TASK TO COMPLETE:
Could you copy exactly the lines from the one containing "Task: Reload the page with the refresh icon" through the last line of the records, leaving out every picture?

====== RECORDED INFORMATION ======

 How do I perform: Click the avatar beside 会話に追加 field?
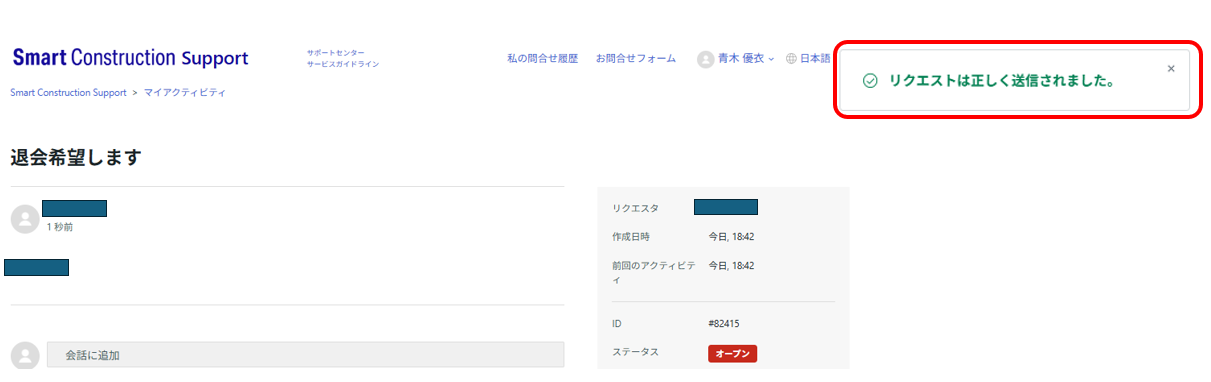[x=25, y=355]
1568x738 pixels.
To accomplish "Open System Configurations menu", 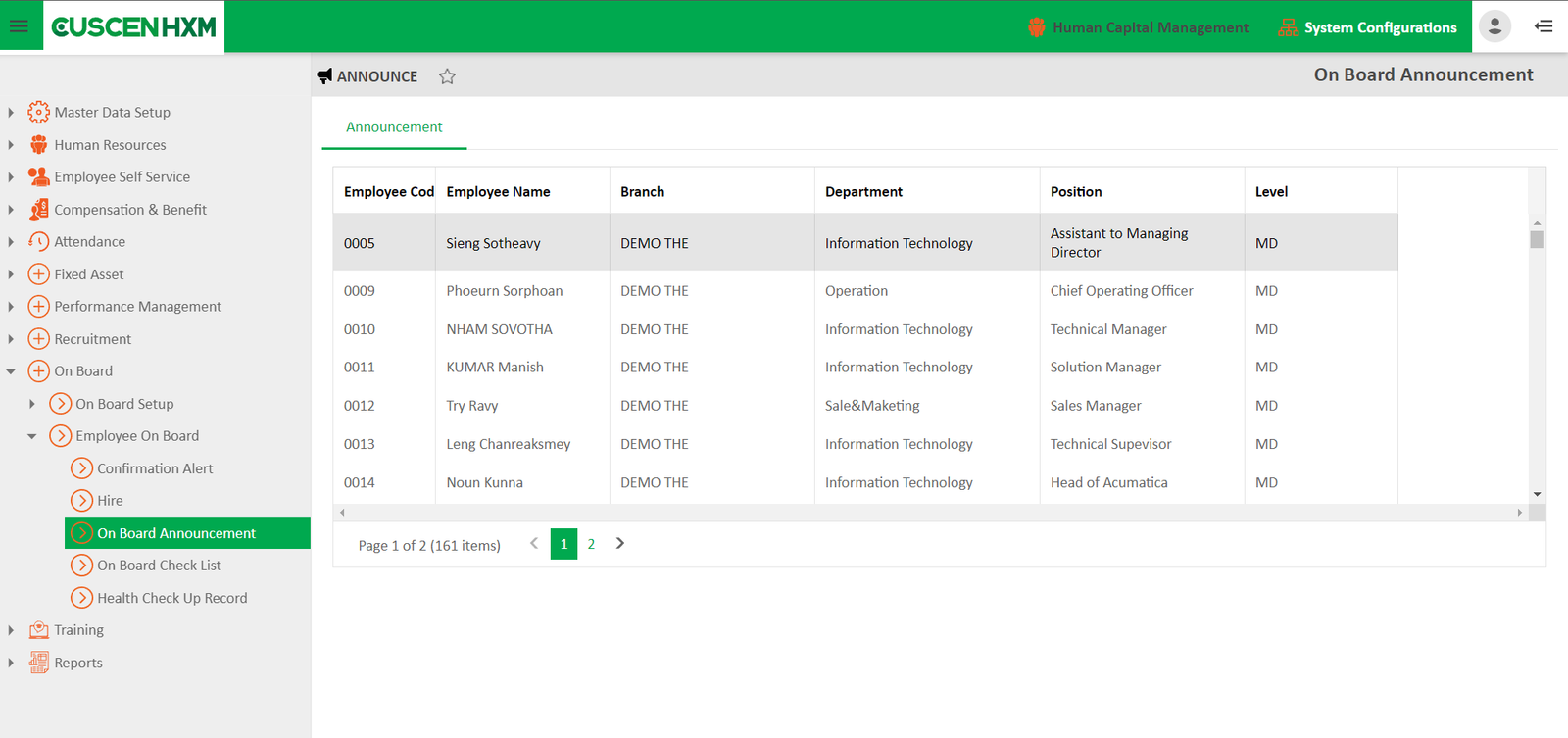I will point(1368,27).
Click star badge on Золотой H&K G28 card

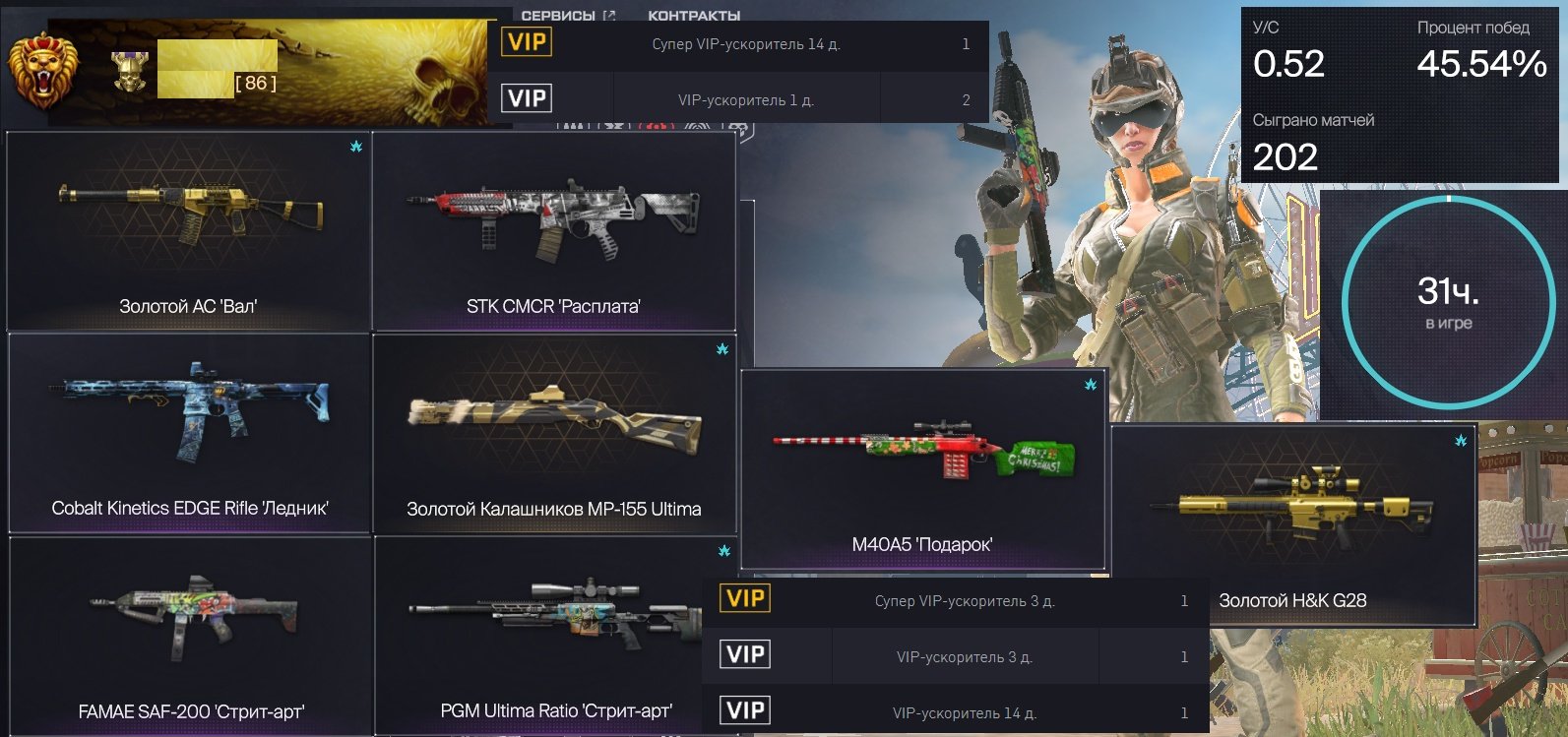(1461, 440)
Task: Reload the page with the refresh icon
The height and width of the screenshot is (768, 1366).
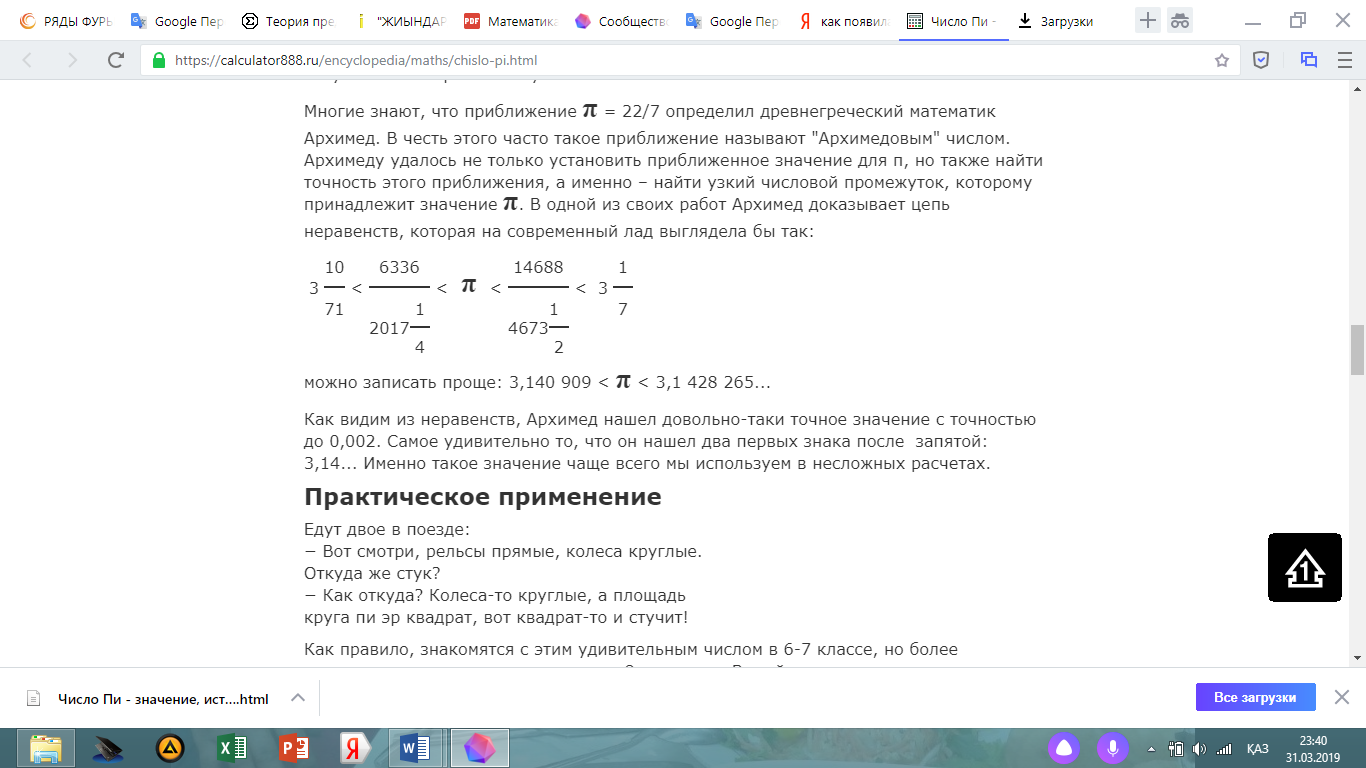Action: pyautogui.click(x=116, y=60)
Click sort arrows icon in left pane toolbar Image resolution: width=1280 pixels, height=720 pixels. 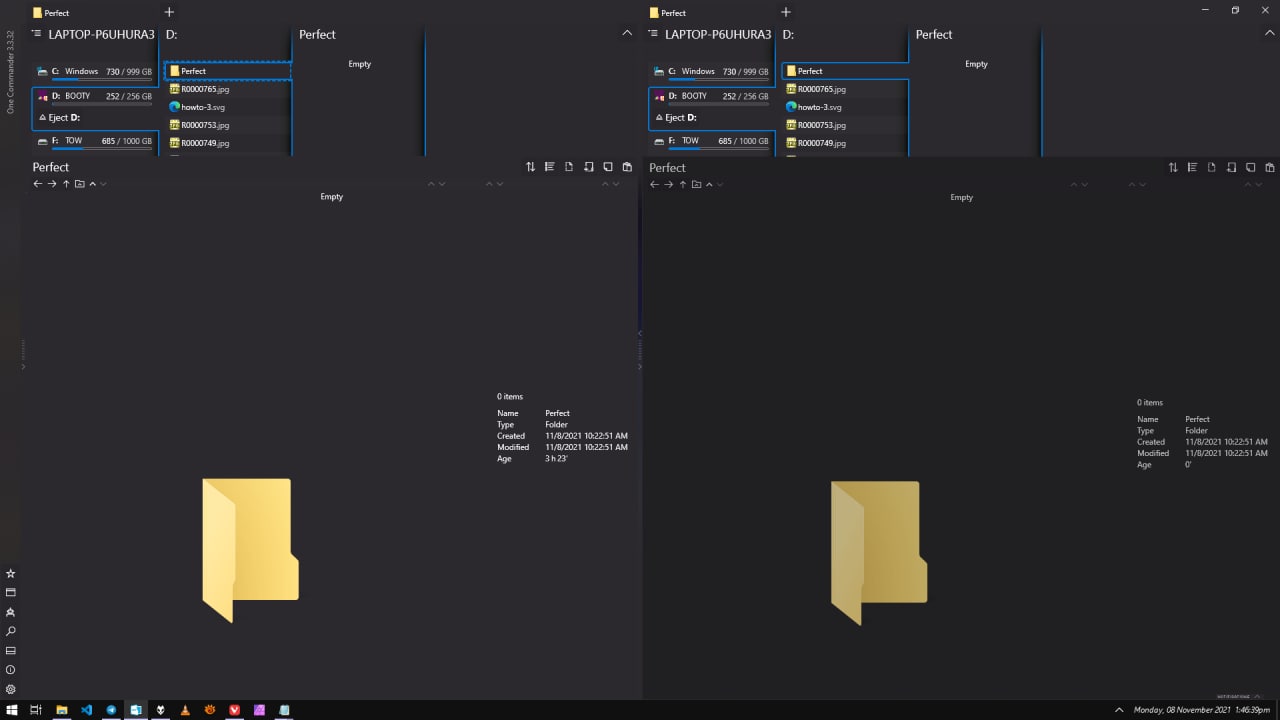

======

YOUR SOLUTION:
Task: Reload the page with the refresh icon
The height and width of the screenshot is (768, 1366).
Action: pyautogui.click(x=116, y=60)
Click sort arrows icon in left pane toolbar Image resolution: width=1280 pixels, height=720 pixels. 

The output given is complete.